Could you copy exactly the lines below from the one with "Click the Alvin Ashcraft author name" to the one with "Click the Currency", inclusive, leaving out any pictures?

(Beginning of GIVEN INFORMATION)

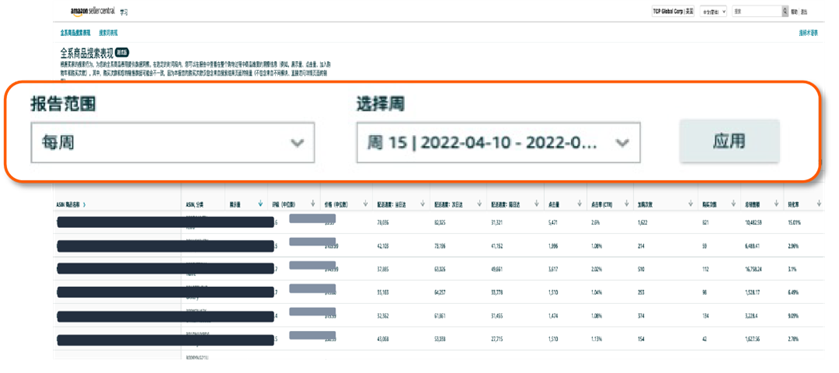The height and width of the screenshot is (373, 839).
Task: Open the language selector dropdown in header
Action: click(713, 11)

(End of GIVEN INFORMATION)
(Beginning of GIVEN INFORMATION)

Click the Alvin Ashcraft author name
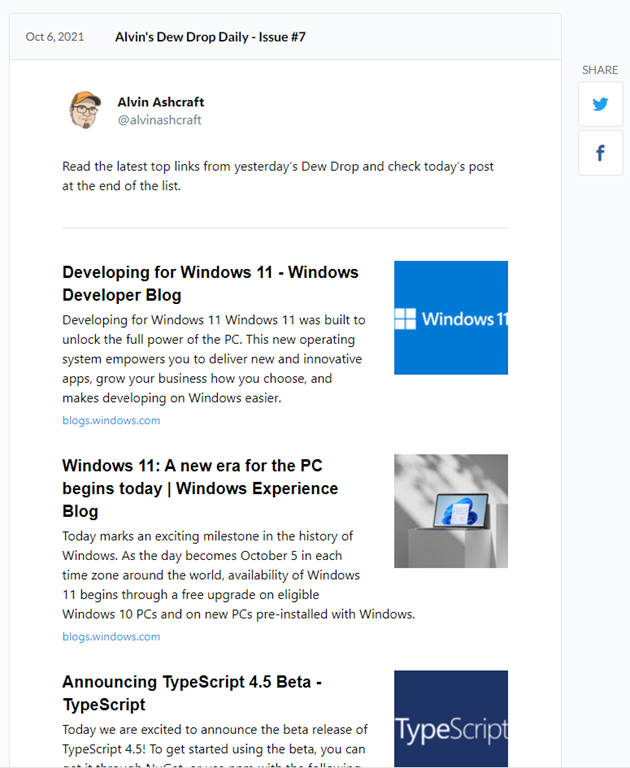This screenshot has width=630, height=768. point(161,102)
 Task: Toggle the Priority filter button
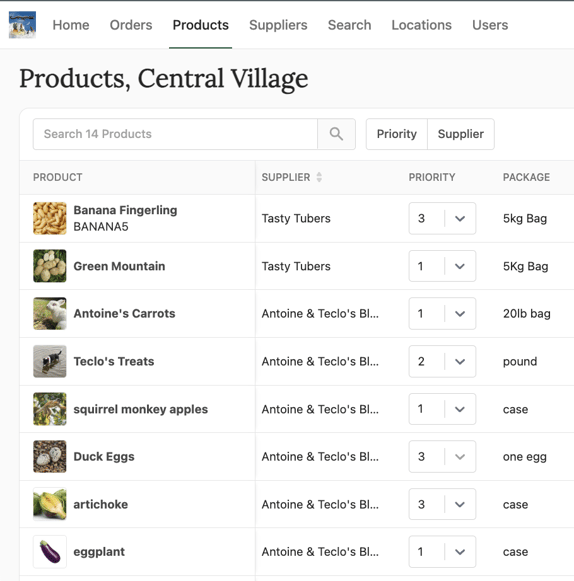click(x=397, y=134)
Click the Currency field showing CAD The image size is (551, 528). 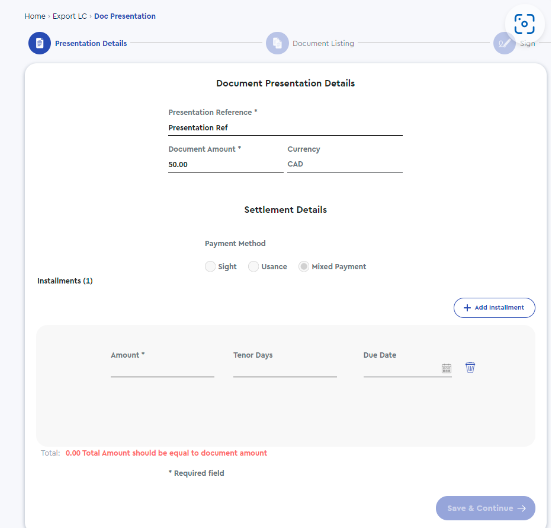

(End of GIVEN INFORMATION)

## RESULT FOR THIS TASK
Click the Alvin Ashcraft author name
This screenshot has width=630, height=768. point(161,102)
 Task: Toggle the Priority filter button
click(x=397, y=134)
Click the Currency field showing CAD The image size is (551, 528). 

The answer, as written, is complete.